# Thread: Terminology for elements in modules

1. ## Terminology for elements in modules

I am looking for an adjective for special elements in modules.

Definition: Let $\displaystyle R$ be a ring and $\displaystyle M$ be an $\displaystyle R$-module.
We say that $\displaystyle v\in M$ is an ????? element if $\displaystyle v=rw$
with $\displaystyle w\in M$ and $\displaystyle r\in R$ implies that $\displaystyle r$ has to be a unit in $\displaystyle R$.

What is the commonly used term ???? for this definition?

In the lattice case $\displaystyle R=\mathbb Z$ and $\displaystyle M=\mathbb Z^N$ these are often called
primitive vectors but this terminology does not seem to be common
for general rings and modules.

Thanks ---

2. Originally Posted by crwtom
I am looking for an adjective for special elements in modules.

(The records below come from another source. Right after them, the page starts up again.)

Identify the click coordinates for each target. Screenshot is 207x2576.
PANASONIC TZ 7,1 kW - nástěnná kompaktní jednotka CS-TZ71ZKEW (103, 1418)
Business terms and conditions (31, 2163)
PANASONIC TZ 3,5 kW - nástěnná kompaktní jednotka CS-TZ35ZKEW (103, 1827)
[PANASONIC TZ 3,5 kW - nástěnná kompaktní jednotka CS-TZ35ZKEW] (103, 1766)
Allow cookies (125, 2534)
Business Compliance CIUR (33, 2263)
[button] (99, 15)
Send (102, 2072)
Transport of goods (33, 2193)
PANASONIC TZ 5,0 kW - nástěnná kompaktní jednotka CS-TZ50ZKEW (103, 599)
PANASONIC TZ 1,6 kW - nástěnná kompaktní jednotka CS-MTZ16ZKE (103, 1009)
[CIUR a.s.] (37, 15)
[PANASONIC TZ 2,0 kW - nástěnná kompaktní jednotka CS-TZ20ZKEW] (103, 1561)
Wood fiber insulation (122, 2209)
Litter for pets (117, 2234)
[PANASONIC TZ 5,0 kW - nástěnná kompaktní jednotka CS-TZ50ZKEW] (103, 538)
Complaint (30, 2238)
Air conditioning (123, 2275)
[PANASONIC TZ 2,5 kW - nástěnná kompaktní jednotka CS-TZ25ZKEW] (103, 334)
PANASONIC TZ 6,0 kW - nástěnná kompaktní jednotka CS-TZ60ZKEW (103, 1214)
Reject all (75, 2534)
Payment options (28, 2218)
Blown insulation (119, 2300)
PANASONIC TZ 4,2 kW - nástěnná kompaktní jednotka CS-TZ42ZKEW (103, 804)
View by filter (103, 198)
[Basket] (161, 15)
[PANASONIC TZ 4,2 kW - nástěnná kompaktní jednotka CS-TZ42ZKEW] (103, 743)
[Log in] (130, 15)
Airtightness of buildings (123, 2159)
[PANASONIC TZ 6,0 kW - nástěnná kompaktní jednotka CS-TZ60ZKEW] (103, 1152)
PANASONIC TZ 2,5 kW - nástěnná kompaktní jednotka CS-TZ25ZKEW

Definition: Let $\displaystyle R$ be a ring and $\displaystyle M$ be an $\displaystyle R$-module.
We say that $\displaystyle v\in M$ is an ????? element if $\displaystyle v=rw$
with $\displaystyle w\in M$ and $\displaystyle r\in R$ implies that $\displaystyle r$ has to be a unit in $\displaystyle R$.

What is the commonly used term ???? for this definition?

In the lattice case $\displaystyle R=\mathbb Z$ and $\displaystyle M=\mathbb Z^N$ these are often called
primitive vectors but this terminology does not seem to be common
for general rings and modules.

Thanks ---
why is the terminology important here? if you have a "math" question related to this, you can ask.